With that, he put down the bento in his hand and ignored the expression on her face. I went straight to the window seat, opened the notebook I brought with me, and began to write a novel. My hand touched the keyboard without any inspiration, and my mind wandered with the look of Yan Jiao who had just looked at him. I used all the idioms I learned in my mind, but I couldn't find how to describe the smile she had in his eyes. That look is different from looking at me. She never looked at me with such eyes. The more she thought about it, the more annoying her heart was like a cat scratch.

Just as I was facing the computer impatiently, the man took his lemon tea and sat down opposite me: "Can I sit here?"

Ha ha, can't you sit down? If I tell you no, will you leave? My eyes never left the keyboard, in a tone as plain as possible: "Hehe, it's up to you"

"I often see you send her a bento. Are you her sister?" I looked up at him. He is indeed a handsome man, with beautiful eyebrows and clear cheekbones. The temperament of raising hands and feet can really fascinate many women. Such a man is enough to fascinate Yanjiao, isn't he... Thinking about it, I couldn't help but become more and more irritable, and even the tone of his voice was a little impatient.

"Ha ha, no, I live with her. If you want to sit here, you'd better be quiet. I'm working."

At this time, Yan Jiao came over with the made lemon tea, and her eyes wandered between me and him with impatience. Finally, she looked at me and said, "Can you go home and write a novel today..."

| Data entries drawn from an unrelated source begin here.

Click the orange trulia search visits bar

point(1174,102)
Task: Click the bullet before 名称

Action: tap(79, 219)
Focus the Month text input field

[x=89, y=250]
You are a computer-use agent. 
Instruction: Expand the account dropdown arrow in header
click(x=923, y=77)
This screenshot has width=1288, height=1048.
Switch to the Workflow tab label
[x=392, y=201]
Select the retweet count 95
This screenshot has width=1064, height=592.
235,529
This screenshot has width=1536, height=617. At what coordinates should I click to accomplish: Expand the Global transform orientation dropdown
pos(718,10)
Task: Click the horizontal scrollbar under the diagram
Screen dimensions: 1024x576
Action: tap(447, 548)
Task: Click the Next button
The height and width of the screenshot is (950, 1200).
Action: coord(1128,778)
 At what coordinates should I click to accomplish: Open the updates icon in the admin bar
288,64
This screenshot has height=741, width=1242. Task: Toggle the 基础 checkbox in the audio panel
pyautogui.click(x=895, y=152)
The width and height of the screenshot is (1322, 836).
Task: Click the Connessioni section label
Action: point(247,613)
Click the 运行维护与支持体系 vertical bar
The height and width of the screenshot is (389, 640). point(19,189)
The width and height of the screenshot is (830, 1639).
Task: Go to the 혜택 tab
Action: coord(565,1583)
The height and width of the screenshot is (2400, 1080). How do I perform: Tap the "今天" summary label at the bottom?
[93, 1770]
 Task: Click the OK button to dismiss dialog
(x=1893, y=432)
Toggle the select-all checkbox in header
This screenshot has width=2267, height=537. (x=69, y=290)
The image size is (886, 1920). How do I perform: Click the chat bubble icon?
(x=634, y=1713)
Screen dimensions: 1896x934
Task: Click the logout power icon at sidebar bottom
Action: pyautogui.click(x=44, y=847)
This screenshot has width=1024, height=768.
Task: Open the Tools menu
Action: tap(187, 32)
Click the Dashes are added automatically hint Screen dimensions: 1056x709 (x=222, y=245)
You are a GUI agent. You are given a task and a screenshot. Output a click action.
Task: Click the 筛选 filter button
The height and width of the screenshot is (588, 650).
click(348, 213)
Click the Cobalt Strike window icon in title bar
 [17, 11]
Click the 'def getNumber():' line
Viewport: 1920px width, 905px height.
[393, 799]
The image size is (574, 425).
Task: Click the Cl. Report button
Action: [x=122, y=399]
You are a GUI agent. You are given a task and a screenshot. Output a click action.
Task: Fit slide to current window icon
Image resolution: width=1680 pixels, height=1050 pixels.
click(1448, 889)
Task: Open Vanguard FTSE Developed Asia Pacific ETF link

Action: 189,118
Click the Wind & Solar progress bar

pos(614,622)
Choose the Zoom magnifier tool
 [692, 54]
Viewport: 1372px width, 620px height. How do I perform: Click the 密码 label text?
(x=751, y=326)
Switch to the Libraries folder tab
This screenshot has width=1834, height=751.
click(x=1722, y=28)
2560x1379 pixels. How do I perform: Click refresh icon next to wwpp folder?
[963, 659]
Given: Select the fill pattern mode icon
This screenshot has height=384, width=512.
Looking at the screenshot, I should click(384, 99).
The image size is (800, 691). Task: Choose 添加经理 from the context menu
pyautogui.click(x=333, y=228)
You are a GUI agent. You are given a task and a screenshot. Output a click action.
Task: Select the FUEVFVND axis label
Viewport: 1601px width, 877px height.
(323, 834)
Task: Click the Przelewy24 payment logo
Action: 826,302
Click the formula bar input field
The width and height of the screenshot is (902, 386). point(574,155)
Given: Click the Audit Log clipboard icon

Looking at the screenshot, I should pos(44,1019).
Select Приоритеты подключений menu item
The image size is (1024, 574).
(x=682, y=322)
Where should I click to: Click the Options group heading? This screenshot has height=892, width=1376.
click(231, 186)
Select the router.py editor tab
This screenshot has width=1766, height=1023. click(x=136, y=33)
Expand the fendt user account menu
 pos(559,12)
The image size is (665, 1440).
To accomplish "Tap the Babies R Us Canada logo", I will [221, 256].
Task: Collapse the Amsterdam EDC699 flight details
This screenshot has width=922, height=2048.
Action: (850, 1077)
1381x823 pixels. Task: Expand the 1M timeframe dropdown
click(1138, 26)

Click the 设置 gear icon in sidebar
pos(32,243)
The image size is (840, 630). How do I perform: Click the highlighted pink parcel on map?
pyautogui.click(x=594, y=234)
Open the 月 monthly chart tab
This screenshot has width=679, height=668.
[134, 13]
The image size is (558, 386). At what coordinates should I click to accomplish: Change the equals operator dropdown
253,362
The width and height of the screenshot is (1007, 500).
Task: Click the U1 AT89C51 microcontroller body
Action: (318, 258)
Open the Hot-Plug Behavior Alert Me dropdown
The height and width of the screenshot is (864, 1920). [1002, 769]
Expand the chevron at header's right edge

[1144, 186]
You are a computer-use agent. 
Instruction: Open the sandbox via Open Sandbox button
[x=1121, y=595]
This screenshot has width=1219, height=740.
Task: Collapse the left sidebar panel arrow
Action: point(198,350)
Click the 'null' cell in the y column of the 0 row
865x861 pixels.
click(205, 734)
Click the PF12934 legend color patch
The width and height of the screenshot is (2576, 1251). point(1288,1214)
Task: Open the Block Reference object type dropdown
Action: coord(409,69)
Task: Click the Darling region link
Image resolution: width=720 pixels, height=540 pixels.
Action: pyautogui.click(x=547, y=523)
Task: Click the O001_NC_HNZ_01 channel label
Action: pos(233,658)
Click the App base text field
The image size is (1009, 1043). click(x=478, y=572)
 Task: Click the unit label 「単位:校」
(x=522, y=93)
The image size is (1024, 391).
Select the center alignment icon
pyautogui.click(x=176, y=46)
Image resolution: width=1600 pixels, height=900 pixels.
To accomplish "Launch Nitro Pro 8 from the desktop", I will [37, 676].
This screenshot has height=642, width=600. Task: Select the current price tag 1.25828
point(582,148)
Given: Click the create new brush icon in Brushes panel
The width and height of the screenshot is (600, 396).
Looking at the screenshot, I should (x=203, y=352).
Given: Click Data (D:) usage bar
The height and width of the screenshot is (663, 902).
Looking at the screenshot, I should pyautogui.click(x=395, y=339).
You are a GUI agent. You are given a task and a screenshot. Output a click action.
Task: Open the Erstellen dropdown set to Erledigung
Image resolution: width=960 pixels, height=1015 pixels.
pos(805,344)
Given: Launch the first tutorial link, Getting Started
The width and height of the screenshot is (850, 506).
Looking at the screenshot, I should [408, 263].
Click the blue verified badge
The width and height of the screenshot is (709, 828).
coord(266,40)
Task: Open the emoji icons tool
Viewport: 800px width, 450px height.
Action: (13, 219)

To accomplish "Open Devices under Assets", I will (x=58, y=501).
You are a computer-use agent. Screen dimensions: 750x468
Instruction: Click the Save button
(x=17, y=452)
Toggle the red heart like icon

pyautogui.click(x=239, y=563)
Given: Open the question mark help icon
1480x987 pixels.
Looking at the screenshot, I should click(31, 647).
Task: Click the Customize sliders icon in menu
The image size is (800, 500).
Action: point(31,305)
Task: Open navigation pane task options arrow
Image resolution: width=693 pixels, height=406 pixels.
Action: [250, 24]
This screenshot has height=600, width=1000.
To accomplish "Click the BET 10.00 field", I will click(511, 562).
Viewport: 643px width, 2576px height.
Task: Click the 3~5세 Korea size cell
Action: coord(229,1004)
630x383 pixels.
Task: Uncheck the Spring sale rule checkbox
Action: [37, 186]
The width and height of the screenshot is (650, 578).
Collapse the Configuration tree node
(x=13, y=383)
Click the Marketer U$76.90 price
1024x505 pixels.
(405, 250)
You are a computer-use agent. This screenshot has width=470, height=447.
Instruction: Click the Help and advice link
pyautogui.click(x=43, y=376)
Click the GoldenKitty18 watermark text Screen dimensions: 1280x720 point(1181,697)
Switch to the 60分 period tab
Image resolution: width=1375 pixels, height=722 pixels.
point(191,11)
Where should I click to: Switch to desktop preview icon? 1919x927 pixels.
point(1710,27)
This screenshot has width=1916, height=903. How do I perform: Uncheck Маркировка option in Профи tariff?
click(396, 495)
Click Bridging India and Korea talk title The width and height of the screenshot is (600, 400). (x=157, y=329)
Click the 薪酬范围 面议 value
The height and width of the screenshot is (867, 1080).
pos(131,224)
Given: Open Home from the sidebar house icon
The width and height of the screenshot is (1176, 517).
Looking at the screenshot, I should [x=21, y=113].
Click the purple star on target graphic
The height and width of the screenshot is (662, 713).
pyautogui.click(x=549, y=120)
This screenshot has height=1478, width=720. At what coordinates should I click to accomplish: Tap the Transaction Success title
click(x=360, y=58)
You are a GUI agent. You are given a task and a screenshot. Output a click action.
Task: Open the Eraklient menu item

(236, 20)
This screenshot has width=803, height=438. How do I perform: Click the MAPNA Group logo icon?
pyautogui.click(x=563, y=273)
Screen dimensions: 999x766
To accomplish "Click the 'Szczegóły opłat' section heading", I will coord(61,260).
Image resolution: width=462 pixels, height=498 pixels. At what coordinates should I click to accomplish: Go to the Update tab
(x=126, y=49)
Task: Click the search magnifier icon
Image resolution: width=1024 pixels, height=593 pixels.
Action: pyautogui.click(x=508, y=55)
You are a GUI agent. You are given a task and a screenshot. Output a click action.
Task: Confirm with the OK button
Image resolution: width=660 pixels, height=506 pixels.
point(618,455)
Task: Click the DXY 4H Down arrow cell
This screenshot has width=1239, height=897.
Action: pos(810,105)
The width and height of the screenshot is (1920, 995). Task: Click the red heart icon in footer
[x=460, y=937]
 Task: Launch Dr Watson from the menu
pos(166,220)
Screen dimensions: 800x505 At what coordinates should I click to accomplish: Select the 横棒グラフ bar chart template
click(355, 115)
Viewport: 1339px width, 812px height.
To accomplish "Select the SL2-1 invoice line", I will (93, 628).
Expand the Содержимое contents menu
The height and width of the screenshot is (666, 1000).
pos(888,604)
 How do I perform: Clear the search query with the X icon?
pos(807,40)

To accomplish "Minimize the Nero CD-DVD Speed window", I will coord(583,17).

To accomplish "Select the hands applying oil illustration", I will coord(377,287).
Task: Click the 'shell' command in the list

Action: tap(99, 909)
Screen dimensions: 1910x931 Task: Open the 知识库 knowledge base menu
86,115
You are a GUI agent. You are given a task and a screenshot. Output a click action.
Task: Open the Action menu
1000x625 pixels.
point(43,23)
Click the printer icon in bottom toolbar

I was stunned and angry. Did I bother you? Do you want to disturb your concubine? I looked straight into her eyes with dissatisfaction in my tone: "You told me to go"

"Yes, I'll go home and write it today. I have something to tell him."

Her eyes resolutely refused to give in, as if even if I said no, she would immediately pull me out. I turned my head and looked at the man. His eyes looked at Yan Jiao, with helplessness in his eyes. I also bring something else that I can't understand.

I shook my head slightly, picked up my notebook and put it in my bag. Turning around and passing Yanjiao, I walked slowly step by step. The front foot is on the ground. I just took another foot. I fantasized in my heart and even longed for her to call me at this time, but she did nothing until I walked out of the subway and walked to the door of my house. I looked back. There was no one. I thought too much.